Authorities in Uttar Pradesh confirmed on Wednesday that a police officer had been arrested in connection with the alleged incident, which has sparked outrage in India as many accused the police of helping perpetuate a systemic culture of sexual violence.
In a tweet on Wednesday, Priyanka Gandhi Vadra, a senior politician from India’s opposition Congress party, said wrote: “If police stations are not safe for women, where will they complain?”
An investigation is underway into the alleged incident at a police station in the state’s Lalitpur district. After his arrest, the officer at the center of the allegation told reporters he was innocent and called for an independent investigation. All officers on duty at the time of the alleged incident have been reprimanded and police say action will be taken against them if found guilty of a crime.
Separately, four men were arrested in April for allegedly kidnapping and raping the minor, according to police. They allegedly took the girl to the neighboring state of Madhya Pradesh, where she was raped and held for four days, police said. A woman was also arrested in connection with the alleged incident, police said.
They were also accused of violating current Indian laws protecting minority castes, police said. The five have not been formally charged.
The girl belonged to India’s Dalit community, Lalitpur Police Additional Superintendent Girijesh Kumar told CNN on Thursday. The accused police officer is also a Dalit, Kumar said.
The alleged incident is the latest in a string of high-profile crimes against women and minorities across India and embodies what critics say is widespread internalized misogyny and support for patriarchal values.

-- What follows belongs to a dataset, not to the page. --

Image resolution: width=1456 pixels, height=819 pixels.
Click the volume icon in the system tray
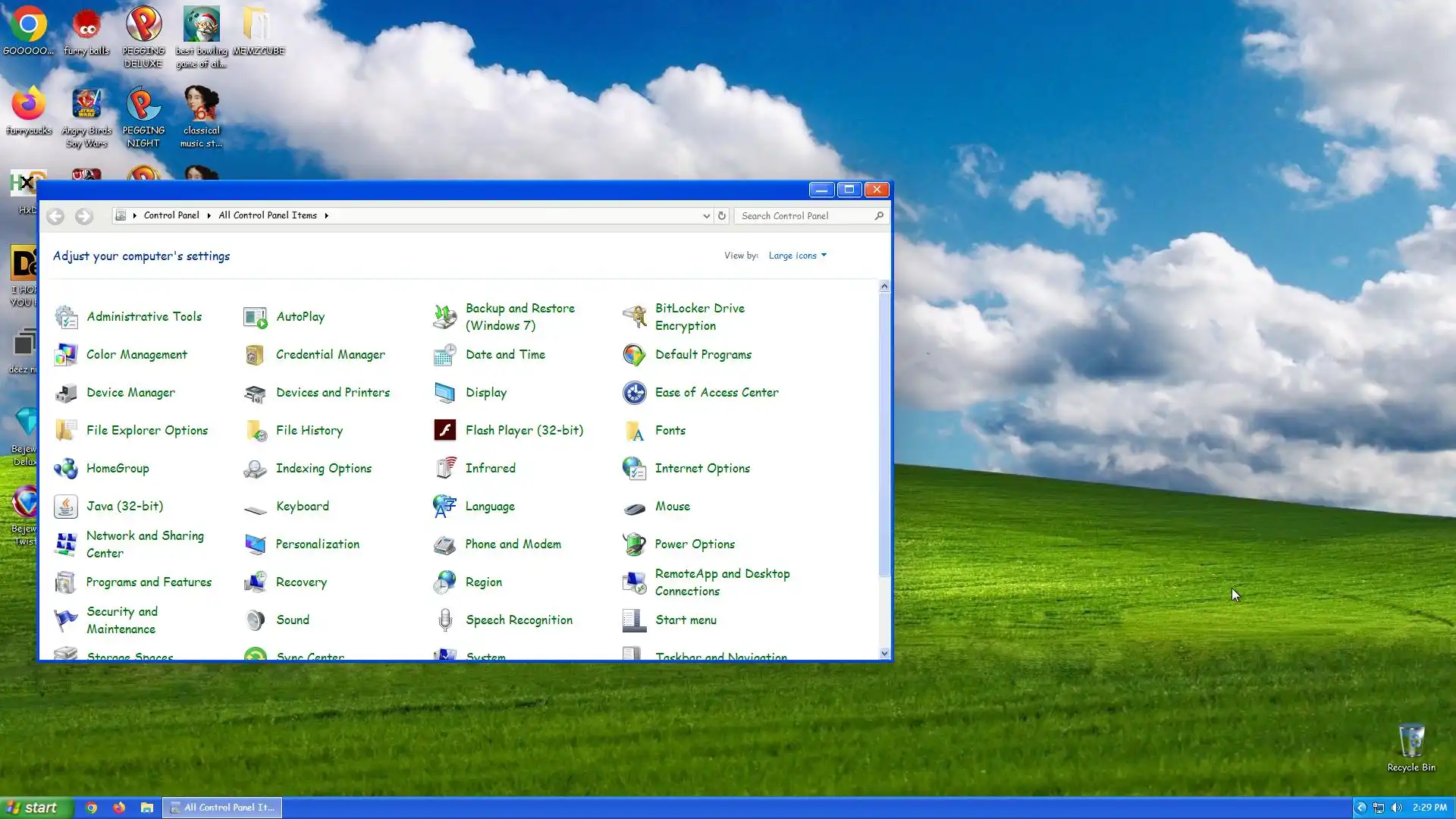tap(1396, 808)
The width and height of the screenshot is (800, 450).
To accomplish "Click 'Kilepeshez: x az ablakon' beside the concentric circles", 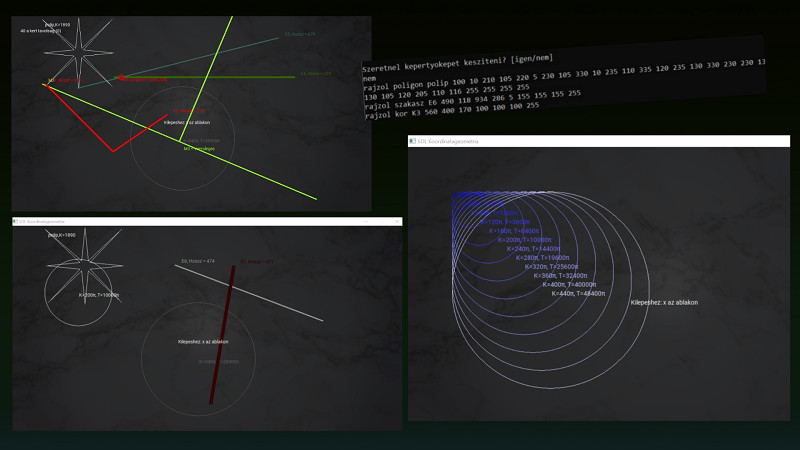I will tap(664, 302).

More than 28,000 cases of alleged sexual assault against minors were reported in 2020, according to the latest figures from India’s National Crime Records Bureau. However, activists believe the real number is much higher because rape is often underreported in other countries.
In a statement Wednesday, India’s National Human Rights Commission (NHRC) described this month’s alleged incident as a “human rights abuse.”
Caste-based violence against women and girls
India’s 2,000-year-old caste system categorizes Hindus at birth, defining their status in society, what jobs they can hold and who they can marry.
It was officially abolished in 1950, but the social hierarchy still exists in many parts of the Hindu-majority nation.
According to government figures, Dalits make up around 201 million of India’s 1.3 billion population. They have been labeled the “untouchables” in the past and continue to face rampant discrimination, sexual violence and assaults.
A spate of violent crimes and sexual assaults against Dalit women and girls has sparked outrage in recent years.
In August last year, four men, including a Hindu priest, were charged with the rape and murder of a nine-year-old Dalit girl in the Indian capital, Delhi.
The incident followed the gang rape and death in September 2020 from a 19-year-old Dalit woman in Uttar Pradesh. Just a month earlier, another 13-year-old Dalit girl was raped and murdered in the state. In 2019, two Dalit children were reportedly beaten to death after defecating outdoors. And in 2018, in the southern state of Tamil Nadu, a 13-year-old lower-caste girl was beheaded, allegedly by a higher-caste attacker.
Activists and opposition politicians say the crimes reflect an atmosphere of hatred fueled in part by a rise in hardline Hindu nationalism.
Sexual violence is used by dominant castes to oppress Dalit women and girls, according to a 2020 report by the NGO Equality Now.
Her research found that Dalit women and girls in northern Haryana state are often denied access to justice in cases of sexual violence due to the “pervasive culture of impunity, particularly when perpetrators are from a dominant caste”.
The organization called on the government to ensure greater police accountability and effective law enforcement to protect caste-based minorities.
In March 2020, then-Junior Member of the Home Office G. Kishan Reddy, in a written response to Parliament, said the government had “a duty to ensure the protection” of people from marginalized castes. He added that the laws were amended in 2015 to strengthen both preventive and punitive measures for crimes against Dalits.